Peacemaker witnesses collateral damage

”It’s really important to understand that in most instances — I won’t say the majority — but a large percentage of instances, most of the targets that we are striking . . . actually have very low potential for collateral damage,” he said. ”They’re military targets that are generally military installations.”
But Crowder added that commanders choosing a target often must decide ”what is an acceptable number” of civilian casualties.

”There’s no one answer,” he said.
Last week, Johnson, a 43-year-old copywriter from Louisville, met 8year-old Ali Jasem in the crowded trauma center of the Al-Kindi Hospital.
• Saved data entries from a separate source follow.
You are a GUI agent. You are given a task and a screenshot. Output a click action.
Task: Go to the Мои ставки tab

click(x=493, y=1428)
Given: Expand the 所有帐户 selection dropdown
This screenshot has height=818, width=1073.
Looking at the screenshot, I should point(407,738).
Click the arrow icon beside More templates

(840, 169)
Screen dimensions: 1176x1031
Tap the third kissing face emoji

Ali, a farm boy from the rural flats outside of Baghdad, had undergone surgery to remove shrapnel from his head.
The same explosions that decapitated Ali’s father killed the two young sons of 36-year-old farmer Saaed Shalish, Johnson said. Shalish was in critical condition, so doctors were waiting to tell him about the fate of his sons.
”The only effect (the bombing) has on the Iraqis is that it pisses them off and they can’t wait for the U.S. soldiers to arrive on the ground so that they can put up the fight of their lives,” Johnson said.
Iraqi Health Minister Omed Medhat Mubarak estimated Thursday that 350 Iraqi civilians had been killed, a figure that major U.S. newspapers have treated as credible. Baghdad’s doctors told Red Cross workers on Thursday that at least 250 civilians in the city had been injured, Williamson said.
The Red Cross has representatives checking daily with hospitals from Basra to Baghdad to Mosul, but it declines to confirm any count of the dead and injured. Red Cross officials only want to help Iraqi hospitals maintain supplies.
Meanwhile, the first funerals of the war have begun in the streets of Baghdad. Residents brave the bombs for funeral marches that stretch several blocks long. Caskets are held aloft as mothers collapse on the sidewalks, weeping.
”I’m told that the U.S. media is claiming that Iraq is bombing (its) own people to frame the U.S., but I don’t buy this,” Johnson wrote from his room at the Hotel Al-Fanar, a cheap Baghdad hotel favored by peace activists from the United States, Canada and Australia.